No cumplí mi propósito de volver antes de irme de vacaciones. Con mis duendes en casa las horas sólo duran 50 minutos.
A mi vuelta, aproveché los tres días que estuve sola en casa para volver a donar sangre. No pude. No me dejaron.
Al cuestionario que siempre hay que rellenar le sigue una charla con el médico y un control rutinario de azúcar y tensión, fue ahí donde me suspendieron.
Suelo tener la tensión baja, pero cuando me la tomaron estaba en 8 de máxima y 5 de mínima. Me preguntaron si estaba mareada, pero yo me encontraba bien, suele pasarme, a no ser que mi tensión alta no llegue a 7 ni siquiera me entero.
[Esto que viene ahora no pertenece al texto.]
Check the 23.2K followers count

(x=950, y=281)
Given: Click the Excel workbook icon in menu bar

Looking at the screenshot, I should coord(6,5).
Otra vez mi gozo en un pozo.
Pero como soy terca hoy me he tomado la revancha, he visto una unidad móvil de donación cerca de la oficina y allá que me he ido, la tensión mejor, 10,5 – 6, así que ahora soy medio litro menos de sangre más feliz.
Al que creo que le dolerá la cabeza es al enfermero que me ha pinchado. Se ha atrevido a reconocerme que no es donante de médula, la bronca que le ha caído ha sido monumental, espero que se lo replantee.